Machine Learning-Based Pipette Positional Correction for Automatic Patch Clamp In Vitro

Abstract

Patch clamp electrophysiology is a common technique used in neuroscience to understand individual neuron behavior, allowing one to record current and voltage changes with superior spatiotemporal resolution compared with most electrophysiology methods. While patch clamp experiments produce high fidelity electrophysiology data, the technique is onerous and labor intensive. Despite the emergence of patch clamp systems that automate key stages in the typical patch clamp procedure, full automation remains elusive. Patch clamp pipettes can miss the target cell during automated experiments because of positioning errors in the robotic manipulators, which can easily exceed the diameter of a neuron. Further, when patching in acute brain slices, the inherent light scattering from non-uniform brain tissue can complicate pipette tip identification. We present a convolutional neural network (CNN), based on ResNet101, to identify and correct pipette positioning errors before each patch clamp attempt, thereby preventing the deleterious effects of and accumulation of positioning errors. This deep-learning-based pipette detection method enabled superior localization of the pipette within 0.62 ± 0.58 μm, resulting in improved cell detection success rate and whole-cell patch clamp success rates by 71% and 59%, respectively, compared with the state-of-the-art cross-correlation method. Furthermore, this technique reduced the average time for pipette correction by 81%. This technique enables real-time correction of pipette position during patch clamp experiments with similar accuracy and quality of recording to manual patch clamp, making notable progress toward full human-out-of-the-loop automation for patch clamp electrophysiology.
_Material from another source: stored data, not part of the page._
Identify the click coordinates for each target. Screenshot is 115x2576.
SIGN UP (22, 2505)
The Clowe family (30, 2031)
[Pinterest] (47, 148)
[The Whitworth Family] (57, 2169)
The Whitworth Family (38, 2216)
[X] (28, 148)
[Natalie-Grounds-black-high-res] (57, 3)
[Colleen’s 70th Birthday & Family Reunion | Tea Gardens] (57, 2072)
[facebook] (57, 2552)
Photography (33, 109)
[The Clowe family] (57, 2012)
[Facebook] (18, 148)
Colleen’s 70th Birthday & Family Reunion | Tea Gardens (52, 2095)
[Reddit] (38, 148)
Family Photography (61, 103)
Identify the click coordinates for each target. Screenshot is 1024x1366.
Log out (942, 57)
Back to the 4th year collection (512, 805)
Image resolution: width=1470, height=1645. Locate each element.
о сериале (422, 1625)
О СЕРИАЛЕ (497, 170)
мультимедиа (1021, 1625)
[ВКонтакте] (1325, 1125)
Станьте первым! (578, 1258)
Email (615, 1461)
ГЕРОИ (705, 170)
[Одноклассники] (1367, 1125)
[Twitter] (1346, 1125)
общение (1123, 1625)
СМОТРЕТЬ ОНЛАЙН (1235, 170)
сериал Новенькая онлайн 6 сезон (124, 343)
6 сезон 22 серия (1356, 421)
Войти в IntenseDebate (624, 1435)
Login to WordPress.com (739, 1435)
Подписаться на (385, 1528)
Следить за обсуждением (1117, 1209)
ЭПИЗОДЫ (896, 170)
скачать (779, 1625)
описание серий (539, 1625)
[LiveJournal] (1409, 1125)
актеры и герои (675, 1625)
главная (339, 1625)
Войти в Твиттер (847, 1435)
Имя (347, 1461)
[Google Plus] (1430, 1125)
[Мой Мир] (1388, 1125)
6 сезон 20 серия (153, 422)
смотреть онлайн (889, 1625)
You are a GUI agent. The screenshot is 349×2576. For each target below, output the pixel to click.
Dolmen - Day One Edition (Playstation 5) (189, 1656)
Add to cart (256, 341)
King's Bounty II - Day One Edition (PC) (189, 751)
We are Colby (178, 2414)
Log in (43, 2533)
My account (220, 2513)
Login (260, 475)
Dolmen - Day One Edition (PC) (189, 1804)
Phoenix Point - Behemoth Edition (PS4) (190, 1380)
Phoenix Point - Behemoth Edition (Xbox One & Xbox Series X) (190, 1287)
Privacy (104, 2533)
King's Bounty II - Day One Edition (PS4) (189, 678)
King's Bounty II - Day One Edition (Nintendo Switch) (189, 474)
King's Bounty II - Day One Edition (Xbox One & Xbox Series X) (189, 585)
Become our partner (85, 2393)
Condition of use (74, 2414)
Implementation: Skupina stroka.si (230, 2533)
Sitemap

Keywords: CNN; automated; deep learning; electrophysiology; machine learning; patch clamp.

Graphical abstract

Figure 1.

A, Schematic of the error nomenclature used in this work. B, Example images of the CNN identifying the pipette tip over a brain slice. C, Error distribution of neural network testing dataset n = 300 images (red) compared with the true pipette error after moving to the cleaning bath for n = 32 images (blue). D, Convergence of true pipette error magnitude using the CNN as the measurement feedback in the (top) xy-plane and (bottom) z direction. The black dotted lines indicate appropriate error ranges for patch clamp experiments, at 2.5 mm in the xy-plane (half the diameter of a typical cell) and 3 mm in the z direction. The box width indicates the first and third quartiles, the white line indicates the median, and the whiskers of the box plot indicate the most extreme, non-outlier data points. E, Spatial representation of pipette tip locations after the second iteration of using the CNN for correction in the (top) xy-plane and (bottom) z direction. Black dotted lines indicate the range of one and 2 SDs.

Figure 2.

Comparing (A) pipette detection, cell detection, and whole-cell success rates and (B) time required for cross-correlation and CNN methods (n = 32 and = 36, respectively). The box width indicates the first and third quartiles, the white line indicates the median, and the whiskers of the box plot indicate the most extreme, non-outlier data points. Using Fischer's exact test; *p ≤ 0.05, ***p ≤ 0.001.

Figure 3.

A, Example image of a pipette on a neuron during a whole-cell recording. B, Distributions of access resistance, membrane capacitance, and membrane resistance for n = 23 successful whole-cell patch clamp recordings using the CNN. The white lines indicate the median, the width of the boxes indicates the first and third quartiles, and the whiskers indicate the range of the data. C, Representative current clamp trace with current injection. D, Representative voltage clamp trace.